Gebruiksaanwijzing ID1000NG
20
5.1.2 Status BRAND
Dit is de toestand waarbij een of meerdere melders/modules een brandmelding naar de
centrale sturen. Deze toestand blijft aanwezig totdat men de centrale reset.
Na het be-dienen van de toetsen STOPPEN INTERNE ZOEMER en STOPPEN
ALARMGEVERS zal deze alarmtoestand behouden blijven.
Ledaanduidingen:
* NETSPANNING OK (groen) licht op
* Het woord BRAND (rood) knippert, en zal kontinu oplichten na bevestiging van
de melding door op STOPPEN INTERNE ZOEMER te drukken.
* De zoneled (rood) knippert, en zal kontinu oplichten nadat de melding bevestigd
werd door de toets STOPPEN INTERNE ZOEMER te drukken.
* De led NIEUW ALARM (rood) kan knipperen indien een nieuwe alarmmelding
vanuit een reeds alarmerende zone optreedt.
LCD-display:
Lijn 1: STATUS: * BRAND * (datum) (tijd)
Lijn 2: (lokatienaam)(type element)
Nadat de alarmmelding bevestigd werd door de gebruiker verschijnt een meer gedetail-leerde
beschrijving van de melding op lijn 2, onder de vorm van:
** BRAND ** (adres melder/module) (zone) (type) (analoge waarde bij alarmmelding)
(lokatienaam) (datum & tijd van alarmmelding) met aanduiding of andere alarmen aanwezig
zijn.
Ingebouwde zoemers:
Alarmzoemer (hoge toon) wekt een geluid op. Na bevestiging van het alarm zal deze zoemer
om de 12s kortstondig een geluid opwekken.
Sturingen:
Externe alarmgevers: Geaktiveerd bij standaard programmering. Kunnen afgeschakeld
worden door het drukken op STOPPEN ALARMGEVERS in-
dien dit voorzien is in de programmering.
Relais BRAND: Geaktiveerd; na het drukken van STOPPEN ALARMGEVERS
niet meer geaktiveerd.
Relais STORING: Niet geaktiveerd
Relais ONTRUIMING: Niet geaktiveerd
Bedieningsmodules: Afhankelijk van de programmering kunnen bedienings-
modules in kontinu of gepulseerd aangestuurd worden.

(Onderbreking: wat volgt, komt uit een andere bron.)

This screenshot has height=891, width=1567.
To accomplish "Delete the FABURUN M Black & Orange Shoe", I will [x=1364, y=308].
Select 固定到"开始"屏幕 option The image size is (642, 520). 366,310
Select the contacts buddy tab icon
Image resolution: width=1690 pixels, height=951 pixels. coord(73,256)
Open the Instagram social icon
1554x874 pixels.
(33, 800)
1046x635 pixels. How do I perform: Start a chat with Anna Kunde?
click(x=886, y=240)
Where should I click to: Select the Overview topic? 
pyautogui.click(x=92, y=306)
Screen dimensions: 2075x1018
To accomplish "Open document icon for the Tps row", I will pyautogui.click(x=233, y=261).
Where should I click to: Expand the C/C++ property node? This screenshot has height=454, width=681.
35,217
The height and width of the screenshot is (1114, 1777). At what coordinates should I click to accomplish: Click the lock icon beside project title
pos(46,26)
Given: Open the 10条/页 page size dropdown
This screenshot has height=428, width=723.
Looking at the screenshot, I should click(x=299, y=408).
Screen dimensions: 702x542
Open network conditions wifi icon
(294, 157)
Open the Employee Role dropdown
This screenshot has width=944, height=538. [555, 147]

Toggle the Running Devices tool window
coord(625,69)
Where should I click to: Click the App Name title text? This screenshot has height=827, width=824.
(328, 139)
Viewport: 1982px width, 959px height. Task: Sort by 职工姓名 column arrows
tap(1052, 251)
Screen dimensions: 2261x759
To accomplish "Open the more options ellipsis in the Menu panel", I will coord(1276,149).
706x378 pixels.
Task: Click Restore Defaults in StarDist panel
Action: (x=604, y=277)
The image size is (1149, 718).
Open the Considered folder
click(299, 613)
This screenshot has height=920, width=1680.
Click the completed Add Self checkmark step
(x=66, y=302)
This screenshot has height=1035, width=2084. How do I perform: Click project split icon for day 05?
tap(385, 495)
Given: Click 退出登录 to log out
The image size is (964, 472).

Na het drukken van de toets STOPPEN ALARMGEVERS
kunnen ze al dan niet afgeschakeld worden.
Melders en modules:
De leds van alarmerende melders en toezichtsmodules zijn bij een alarm of bediening in
kontinu opgelicht, en knipperen met een interval van 1s indien de meetwaarde opnieuw
gedaald is beneden de alarmdrempel.
De led van een aangestuurde bedieningsmodule licht kontinu op.